#### ПРЕДЛОЖЕННЫЙ ОТРЫВОК

Заболев «окопной лихорадкой», он три недели пролежал в госпитале недалеко от линии фронта, а затем вернулся в строй во время «большой атаки немцев»[442]. «Зимою у нас было два главных врага: усталость и вода. Я засыпал на марше, а проснувшись, понимал, что продолжаю маршировать. Кто брел в “болотоходах” по окопам, по колено в воде, тому никогда не забыть, как в сапог, разодранный колючей проволокой, вливается ледяная струйка»[443]. Льюис обнаружил, что, хотя война ему и снилась, ее самые жуткие моменты выветрились из памяти. «Холод, вонь, разорванные тела, что все еще шевелятся, будто раздавленный жук, сидящие мертвецы, стоящие мертвецы, голая земля без единой травинки, сапоги, которые носишь днем и ночью, пока они ни прирастут к ногам, – все это стало бледными воспоминаниями, к которым редко возвращаешься»[444]. Льюис вспоминал, как первый раз услышал свист пуль: «то был, скорей… не страх», а «тихий трепет, сказавший мне: “Война… вот так и у Гомера”»[445].
Когда Льюис выздоравливал от полученных ран в госпитале в Лондоне, он, по свидетельству Джорджа Сэйера, «мучительно страдал от одиночества и депрессии»[446]. Он не мог спать: ему снилась война.
Сегодня мы бы сказали, что Клайв Льюис страдал посттравматическим стрессовым расстройством – оно нередко встречается у молодых людей, получивших ранение в бою. У него проявились многие признаки этого расстройства из тех, по которым психиатры ставят диагноз сегодня: это ситуация с угрозой для жизни, серьезная рана и такие реакции, как страх, беспомощность и ужас. Повторяющиеся сновидения тоже сюда относятся. Позже Льюис пережил отвержение со стороны преподавателей в Оксфорде, которые – быть может, потому, что не разделяли его мировоззрения или завидовали его популярности, – не предложили ему кафедры. Только когда ему перевалило за пятьдесят, Льюис возглавил кафедру литературы Средних веков и Возрождения и получил должность профессора.

########

◆ **СПИСОК ЗАДАНИЙ**:
a) Сколько недель Льюис пролежал в госпитале с «окопной лихорадкой», согласно отрывку о Клайве Льюисе?
b) Продолжите отрывок о Клайве Льюисе с того места, где он заканчивается.
Строки для этой работы не нужны.

#### ПОКАЗАННЫЕ ДАННЫЕ

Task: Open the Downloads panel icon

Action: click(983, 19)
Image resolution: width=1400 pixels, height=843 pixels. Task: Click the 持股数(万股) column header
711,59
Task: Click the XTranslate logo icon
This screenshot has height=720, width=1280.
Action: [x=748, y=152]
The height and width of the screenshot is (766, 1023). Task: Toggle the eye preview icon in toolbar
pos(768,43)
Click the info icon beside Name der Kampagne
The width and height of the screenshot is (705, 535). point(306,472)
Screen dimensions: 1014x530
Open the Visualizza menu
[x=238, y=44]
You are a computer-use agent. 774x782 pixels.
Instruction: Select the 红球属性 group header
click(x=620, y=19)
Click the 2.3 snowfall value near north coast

########

◆ **ОТВЕТЫ К УПРАЖНЕНИЮ**:
a) Три недели.

b)
И конечно, тяжелейшим источником страданий была для него смерть Джой Дэвидмен. Льюис потерял любимую жену, когда ему было шестьдесят два. Именно такой потери он больше всего боялся и всю жизнь пытался огородиться от нее. К нему словно вернулся ужас, пережитый в детстве. Он отчаянно старался совладать с чувствами, может, теми же способами, что и в детстве. Его проницательный ум стремился постичь сложность и силу его эмоций, чтобы в них не утонуть. Он выплескивал все свои мысли и чувства на бумагу, пытаясь понять сложный процесс оплакивания потери. «Никто не говорил мне, что горе сродни страху, – пишет он в книге “Боль утраты”. – Я не боюсь, но по ощущениям это страх. Та же внутренняя дрожь, такое же беспокойство, зевота. Все время дергается кадык»[447].
Иногда, отмечает Льюис, это похоже на опьянение или удар по голове: «Словно то ли пьяный, то ли контуженный». Горе отделяет его от людей, и с ними трудно общаться. «Между миром и мной – невидимая стена, мягкая, как одеяло. Мне трудно воспринимать то, что говорят люди… Это так неинтересно»[448]. Но он не хочет быть один. «Пусть рядом будут люди. Мне страшно, когда дома никого. Лишь бы они говорили между собой, а не со мной»[449]. Я наблюдал нечто подобное у пациентов: люди, перенесшие утрату, хотят быть с другими, но не хотят разговаривать с ними. Близкие и друзья помогают им лишь тем, что они рядом.
Чтобы приглушить боль, Льюис пытается убедить себя в том, что он сильный и владеет собой. У него, напоминает он себе, много так называемых «ресурсов», и до брака он был вполне дееспособным. Но затем он пишет: «Я стыжусь этих мыслей, но какое-то время кажется, будто они помогают. И вдруг тебя внезапно пронзает убийственное воспоминание, и весь этот “здравый смысл” исчезает, как муравей в горящей печи»[450].